Regarding the future of the relationship between Russia and China, there was some disagreement, as some experts argued that Russian-Chinese relations are closer than Russia would like and emphasized Russia’s desire to remain an independent pole. Roy, for example, argued that the Ukraine crisis of 2014 saw the U.S. push Russia close to China—closer than Russia is comfortable with. According to Roy, “at present, Sino-Russian relations are strong and based on common strategic interests and parallel approaches to many international issues. But they are what I would call unhealthily close.” Roy explained that Russia’s confrontation with NATO over Ukraine has “forced Moscow to compromise its strategic reservations” on issues such as China’s rising economic power and involvement in Central Asia. Additionally, Heer contended that Russia is not happy with being a “junior partner” to China, and claimed that China’s Belt and Road Initiative (BRI) has planted seeds of tension in Moscow, as it represents China’s desire to build a sphere of influence in areas that have traditionally been Russia’s. According to Dmitry Suslov from Moscow’s Higher School of Economics, China should be understood as a “teenager great power which has already realized its strength, but still has not learned how to behave.” Because of this behavior, Suslov argued that Russia wants to pursue a “more proactive” policy toward India, Western Europe and Japan, ensuring Russia’s position as an independent pole.

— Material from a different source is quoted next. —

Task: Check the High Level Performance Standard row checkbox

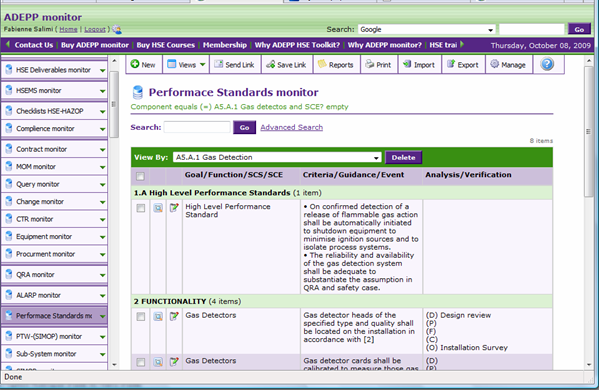Action: (141, 208)
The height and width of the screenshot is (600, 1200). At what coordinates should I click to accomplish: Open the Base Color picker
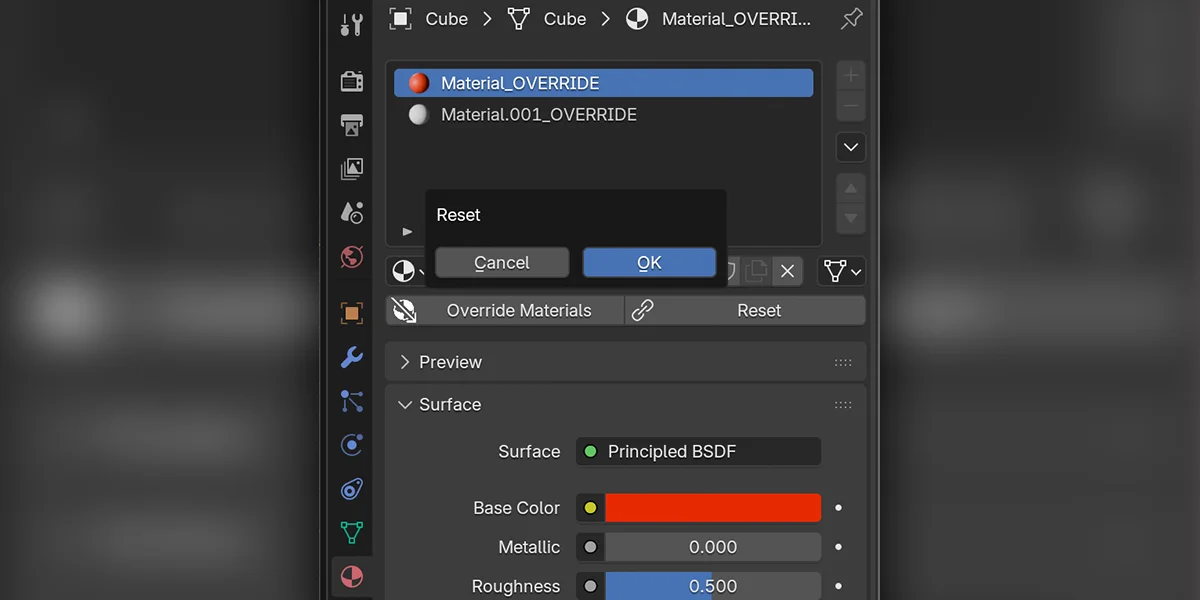pos(712,508)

Aleksey Maslov, acting director of the Institute of Far Eastern Studies of the Russian Academy of Sciences, agreed with this point, stating that Russia “wants to play an independent role” as an “independent center for global security.”

Due to some of these concerns, some experts maintained that the pandemic could lead to some improvements in relations between Russia and the U.S., as well as potentially aggravate points of disagreement between China and Russia. Heer argued that there is a potential for realignment within the triangle because both the U.S. and Russia are united in that they are “…grappling with serious public health crises for which Beijing bears at least some responsibility.” Heer also believes that Russia and the U.S. share a “vital interest” in requiring China to take further steps toward greater transparency and clarity in accounting for the origin of the virus and China’s ensuing response. Suslov also opined that the pandemic has accelerated the emergence of a bipolar world order with both superpowers much stronger than Russia, thus making Russia more of a “second-tier” power.

However, other experts generally do not believe that relations between Russia and China will get significantly worse or that either Russia’s or China’s relations with the U.S. are likely to improve. Roy believes the status of the U.S. as the sole superpower after the end of the Cold War created incentives for Russia and China to deepen cooperation. He also believes policy errors by the U.S. in handling relations with both Moscow and Beijing have helped strengthen the Russia-China relationship. Suslov argued that instead of truly changing global trends, the pandemic “accelerates” trends, meaning that the movement toward full-fledged confrontation between the U.S. and China will likely accelerate as well. Maslov similarly claimed that both China and Russia feel “offended” by the current state of global affairs and that the current world order is “unfair” to both countries. Maslov also pointed to the fact that Russia and China have many “common feelings and common mentalities.” He did list certain areas in which Russia and China do not see eye-to-eye, such as Russia’s perceived position as a global superpower and Russia’s position on the Belt and Road Initiative. Overall, however, the two states have much in common that is not likely to dissipate anytime soon, in Maslov’s view.